Material for this task START

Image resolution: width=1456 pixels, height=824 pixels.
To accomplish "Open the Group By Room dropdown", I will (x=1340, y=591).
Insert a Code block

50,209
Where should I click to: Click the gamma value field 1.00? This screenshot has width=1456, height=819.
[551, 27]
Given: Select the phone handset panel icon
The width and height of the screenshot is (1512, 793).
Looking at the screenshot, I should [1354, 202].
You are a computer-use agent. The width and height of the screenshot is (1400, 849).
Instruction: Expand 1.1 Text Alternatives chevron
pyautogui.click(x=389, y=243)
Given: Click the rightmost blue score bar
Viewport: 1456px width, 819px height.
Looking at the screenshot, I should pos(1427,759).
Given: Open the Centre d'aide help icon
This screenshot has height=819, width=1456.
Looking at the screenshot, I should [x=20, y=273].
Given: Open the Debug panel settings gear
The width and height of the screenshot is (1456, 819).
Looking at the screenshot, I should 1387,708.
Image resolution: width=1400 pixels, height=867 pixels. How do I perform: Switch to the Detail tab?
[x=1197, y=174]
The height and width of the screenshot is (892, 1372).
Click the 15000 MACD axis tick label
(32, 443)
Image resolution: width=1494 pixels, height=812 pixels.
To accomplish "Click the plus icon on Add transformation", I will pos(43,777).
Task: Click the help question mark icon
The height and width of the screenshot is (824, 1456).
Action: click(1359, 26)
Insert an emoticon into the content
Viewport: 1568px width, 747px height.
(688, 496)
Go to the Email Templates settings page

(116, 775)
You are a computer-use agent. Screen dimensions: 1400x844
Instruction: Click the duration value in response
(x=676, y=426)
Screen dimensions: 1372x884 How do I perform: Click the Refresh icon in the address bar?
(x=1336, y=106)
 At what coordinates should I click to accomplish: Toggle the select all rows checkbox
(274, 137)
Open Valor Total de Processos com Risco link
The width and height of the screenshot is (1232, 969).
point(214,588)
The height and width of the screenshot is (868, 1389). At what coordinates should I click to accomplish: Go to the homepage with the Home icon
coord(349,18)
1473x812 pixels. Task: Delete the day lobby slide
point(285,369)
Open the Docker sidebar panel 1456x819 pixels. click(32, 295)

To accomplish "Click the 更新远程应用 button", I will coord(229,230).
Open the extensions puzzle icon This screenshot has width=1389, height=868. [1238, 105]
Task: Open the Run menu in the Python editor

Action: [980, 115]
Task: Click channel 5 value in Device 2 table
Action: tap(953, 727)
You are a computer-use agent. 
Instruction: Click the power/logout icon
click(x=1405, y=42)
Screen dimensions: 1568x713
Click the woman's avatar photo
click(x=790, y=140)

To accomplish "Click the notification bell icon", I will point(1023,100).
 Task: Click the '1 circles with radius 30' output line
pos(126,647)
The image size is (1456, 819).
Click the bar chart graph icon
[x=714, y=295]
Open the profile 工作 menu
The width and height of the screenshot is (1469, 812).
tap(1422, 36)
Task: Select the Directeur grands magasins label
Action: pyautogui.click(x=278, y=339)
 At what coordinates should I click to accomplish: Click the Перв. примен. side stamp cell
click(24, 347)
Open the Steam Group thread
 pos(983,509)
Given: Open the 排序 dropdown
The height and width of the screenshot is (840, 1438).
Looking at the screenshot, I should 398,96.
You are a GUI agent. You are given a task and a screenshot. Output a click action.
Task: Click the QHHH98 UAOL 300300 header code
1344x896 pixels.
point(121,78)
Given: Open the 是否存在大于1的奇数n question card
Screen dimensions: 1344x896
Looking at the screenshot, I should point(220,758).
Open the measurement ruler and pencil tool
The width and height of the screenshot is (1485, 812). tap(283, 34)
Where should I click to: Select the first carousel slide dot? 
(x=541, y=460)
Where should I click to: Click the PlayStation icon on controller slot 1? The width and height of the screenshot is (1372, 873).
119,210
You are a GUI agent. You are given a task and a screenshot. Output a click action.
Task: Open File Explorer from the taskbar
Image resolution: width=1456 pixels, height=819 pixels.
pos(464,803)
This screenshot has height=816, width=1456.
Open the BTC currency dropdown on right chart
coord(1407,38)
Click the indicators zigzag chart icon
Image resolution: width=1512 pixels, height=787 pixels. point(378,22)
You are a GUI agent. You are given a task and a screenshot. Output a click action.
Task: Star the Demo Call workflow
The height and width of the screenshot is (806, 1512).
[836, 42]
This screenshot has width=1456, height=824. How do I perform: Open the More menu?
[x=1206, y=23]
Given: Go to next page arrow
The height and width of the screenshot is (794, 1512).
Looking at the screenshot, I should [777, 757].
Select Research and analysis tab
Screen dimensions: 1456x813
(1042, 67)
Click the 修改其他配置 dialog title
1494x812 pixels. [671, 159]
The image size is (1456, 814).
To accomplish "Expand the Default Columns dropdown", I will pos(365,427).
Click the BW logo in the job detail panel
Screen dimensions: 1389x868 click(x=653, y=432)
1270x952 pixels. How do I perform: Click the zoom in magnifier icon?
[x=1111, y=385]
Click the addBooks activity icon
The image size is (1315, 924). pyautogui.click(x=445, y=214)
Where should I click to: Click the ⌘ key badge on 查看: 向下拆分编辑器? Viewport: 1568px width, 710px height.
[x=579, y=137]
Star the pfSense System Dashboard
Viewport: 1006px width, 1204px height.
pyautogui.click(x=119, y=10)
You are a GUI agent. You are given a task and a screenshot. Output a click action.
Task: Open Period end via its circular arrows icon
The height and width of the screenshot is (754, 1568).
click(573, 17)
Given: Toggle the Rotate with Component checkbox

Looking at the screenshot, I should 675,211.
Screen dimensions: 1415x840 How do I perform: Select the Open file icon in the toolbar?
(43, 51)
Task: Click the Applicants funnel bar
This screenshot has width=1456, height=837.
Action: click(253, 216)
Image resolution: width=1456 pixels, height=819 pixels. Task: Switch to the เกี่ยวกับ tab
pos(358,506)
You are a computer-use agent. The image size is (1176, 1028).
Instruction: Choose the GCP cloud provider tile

Material for this task END

What is expected: Give back the data exactly, with no line dropped.

Solution to the exercise:
Image resolution: width=1456 pixels, height=824 pixels.
To accomplish "Open the Group By Room dropdown", I will (x=1340, y=591).
Insert a Code block

50,209
Where should I click to: Click the gamma value field 1.00? This screenshot has width=1456, height=819.
[551, 27]
Given: Select the phone handset panel icon
The width and height of the screenshot is (1512, 793).
Looking at the screenshot, I should [1354, 202].
You are a computer-use agent. The width and height of the screenshot is (1400, 849).
Instruction: Expand 1.1 Text Alternatives chevron
pyautogui.click(x=389, y=243)
Given: Click the rightmost blue score bar
Viewport: 1456px width, 819px height.
Looking at the screenshot, I should pos(1427,759).
Given: Open the Centre d'aide help icon
This screenshot has height=819, width=1456.
Looking at the screenshot, I should [x=20, y=273].
Given: Open the Debug panel settings gear
The width and height of the screenshot is (1456, 819).
Looking at the screenshot, I should 1387,708.
Image resolution: width=1400 pixels, height=867 pixels. How do I perform: Switch to the Detail tab?
[x=1197, y=174]
The height and width of the screenshot is (892, 1372).
Click the 15000 MACD axis tick label
(32, 443)
Image resolution: width=1494 pixels, height=812 pixels.
To accomplish "Click the plus icon on Add transformation", I will pos(43,777).
Task: Click the help question mark icon
The height and width of the screenshot is (824, 1456).
Action: click(1359, 26)
Insert an emoticon into the content
Viewport: 1568px width, 747px height.
(688, 496)
Go to the Email Templates settings page

(116, 775)
You are a computer-use agent. Screen dimensions: 1400x844
Instruction: Click the duration value in response
(x=676, y=426)
Screen dimensions: 1372x884 How do I perform: Click the Refresh icon in the address bar?
(x=1336, y=106)
 At what coordinates should I click to accomplish: Toggle the select all rows checkbox
(274, 137)
Open Valor Total de Processos com Risco link
The width and height of the screenshot is (1232, 969).
point(214,588)
The height and width of the screenshot is (868, 1389). At what coordinates should I click to accomplish: Go to the homepage with the Home icon
coord(349,18)
1473x812 pixels. Task: Delete the day lobby slide
point(285,369)
Open the Docker sidebar panel 1456x819 pixels. click(32, 295)

To accomplish "Click the 更新远程应用 button", I will coord(229,230).
Open the extensions puzzle icon This screenshot has width=1389, height=868. [1238, 105]
Task: Open the Run menu in the Python editor

Action: [980, 115]
Task: Click channel 5 value in Device 2 table
Action: tap(953, 727)
You are a computer-use agent. 
Instruction: Click the power/logout icon
click(x=1405, y=42)
Screen dimensions: 1568x713
Click the woman's avatar photo
click(x=790, y=140)

To accomplish "Click the notification bell icon", I will point(1023,100).
 Task: Click the '1 circles with radius 30' output line
pos(126,647)
The image size is (1456, 819).
Click the bar chart graph icon
[x=714, y=295]
Open the profile 工作 menu
The width and height of the screenshot is (1469, 812).
tap(1422, 36)
Task: Select the Directeur grands magasins label
Action: pyautogui.click(x=278, y=339)
 At what coordinates should I click to accomplish: Click the Перв. примен. side stamp cell
click(24, 347)
Open the Steam Group thread
 pos(983,509)
Given: Open the 排序 dropdown
The height and width of the screenshot is (840, 1438).
Looking at the screenshot, I should 398,96.
You are a GUI agent. You are given a task and a screenshot. Output a click action.
Task: Click the QHHH98 UAOL 300300 header code
1344x896 pixels.
point(121,78)
Given: Open the 是否存在大于1的奇数n question card
Screen dimensions: 1344x896
Looking at the screenshot, I should point(220,758).
Open the measurement ruler and pencil tool
The width and height of the screenshot is (1485, 812). tap(283, 34)
Where should I click to: Select the first carousel slide dot? 
(x=541, y=460)
Where should I click to: Click the PlayStation icon on controller slot 1? The width and height of the screenshot is (1372, 873).
119,210
You are a GUI agent. You are given a task and a screenshot. Output a click action.
Task: Open File Explorer from the taskbar
Image resolution: width=1456 pixels, height=819 pixels.
pos(464,803)
This screenshot has height=816, width=1456.
Open the BTC currency dropdown on right chart
coord(1407,38)
Click the indicators zigzag chart icon
Image resolution: width=1512 pixels, height=787 pixels. point(378,22)
You are a GUI agent. You are given a task and a screenshot. Output a click action.
Task: Star the Demo Call workflow
The height and width of the screenshot is (806, 1512).
[836, 42]
This screenshot has width=1456, height=824. How do I perform: Open the More menu?
[x=1206, y=23]
Given: Go to next page arrow
The height and width of the screenshot is (794, 1512).
Looking at the screenshot, I should [777, 757].
Select Research and analysis tab
Screen dimensions: 1456x813
(1042, 67)
Click the 修改其他配置 dialog title
1494x812 pixels. [671, 159]
The image size is (1456, 814).
To accomplish "Expand the Default Columns dropdown", I will pos(365,427).
Click the BW logo in the job detail panel
Screen dimensions: 1389x868 click(x=653, y=432)
1270x952 pixels. How do I perform: Click the zoom in magnifier icon?
[x=1111, y=385]
Click the addBooks activity icon
The image size is (1315, 924). pyautogui.click(x=445, y=214)
Where should I click to: Click the ⌘ key badge on 查看: 向下拆分编辑器? Viewport: 1568px width, 710px height.
[x=579, y=137]
Star the pfSense System Dashboard
Viewport: 1006px width, 1204px height.
pyautogui.click(x=119, y=10)
You are a GUI agent. You are given a task and a screenshot. Output a click action.
Task: Open Period end via its circular arrows icon
The height and width of the screenshot is (754, 1568).
click(573, 17)
Given: Toggle the Rotate with Component checkbox

Looking at the screenshot, I should 675,211.
Screen dimensions: 1415x840 How do I perform: Select the Open file icon in the toolbar?
(43, 51)
Task: Click the Applicants funnel bar
This screenshot has width=1456, height=837.
Action: click(253, 216)
Image resolution: width=1456 pixels, height=819 pixels. Task: Switch to the เกี่ยวกับ tab
pos(358,506)
You are a computer-use agent. The image size is (1176, 1028).
Instruction: Choose the GCP cloud provider tile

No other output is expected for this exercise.